◆ EXERCISE GOAL ◆
Count the lines in the rows below that contain the string "Task", matching case exactly. Give only the number.

:: ITEMS

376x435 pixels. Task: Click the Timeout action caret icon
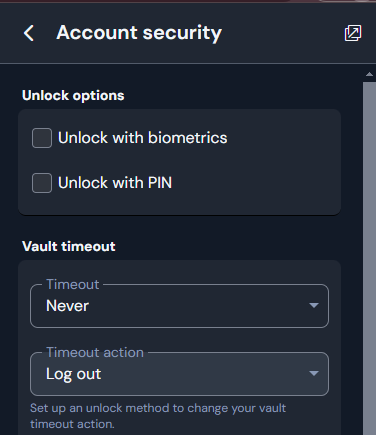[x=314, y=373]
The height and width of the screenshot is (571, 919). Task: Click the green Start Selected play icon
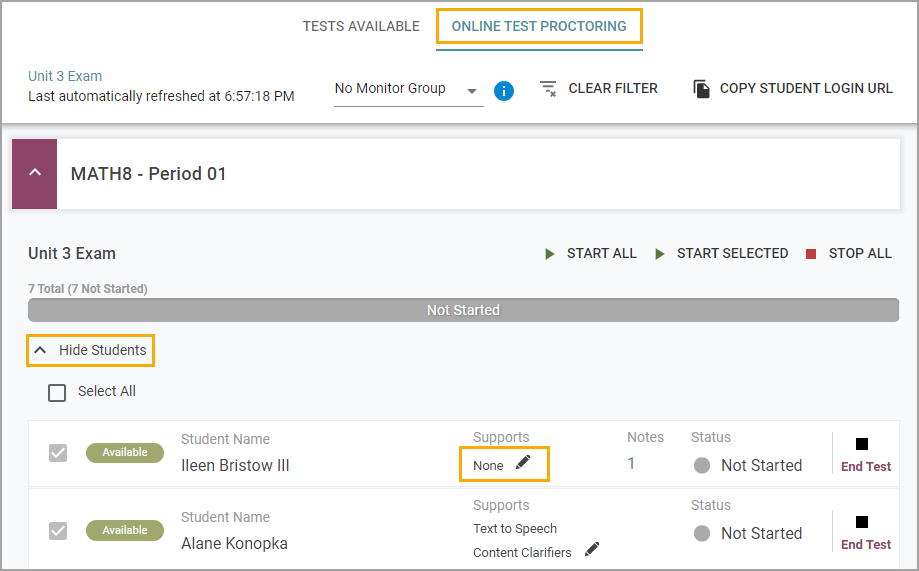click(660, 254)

::::
:: ITEMS

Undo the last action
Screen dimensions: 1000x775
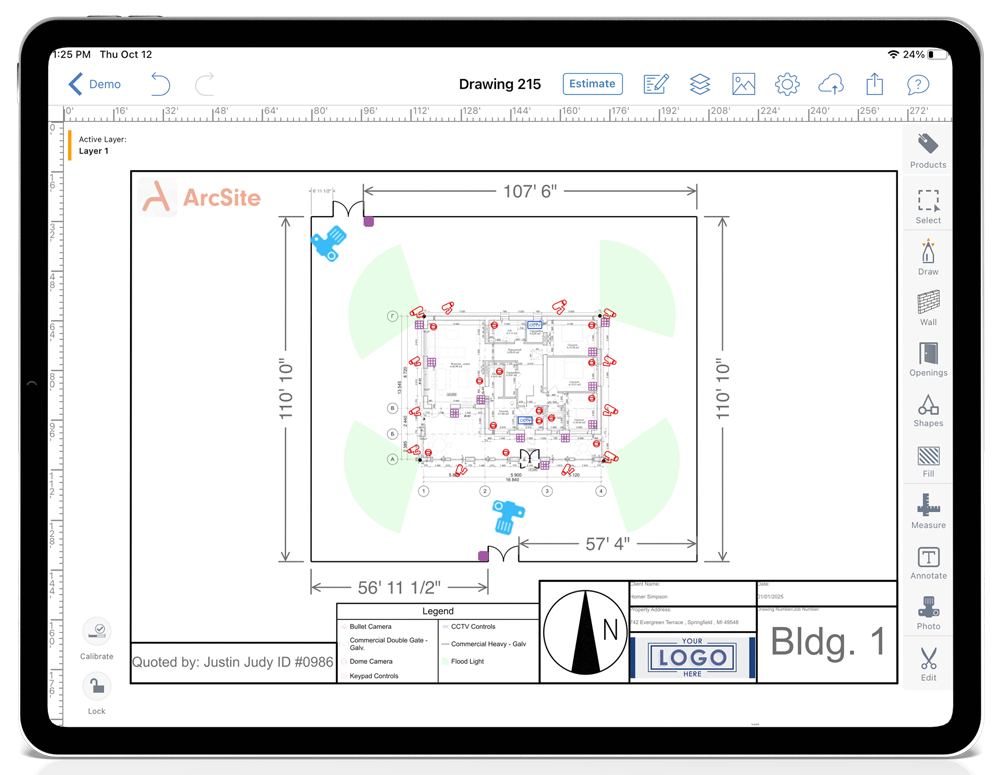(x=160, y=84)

::::
:: ITEMS

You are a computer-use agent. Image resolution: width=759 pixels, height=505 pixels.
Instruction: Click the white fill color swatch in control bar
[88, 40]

::::

◆ SOLUTION ◆
2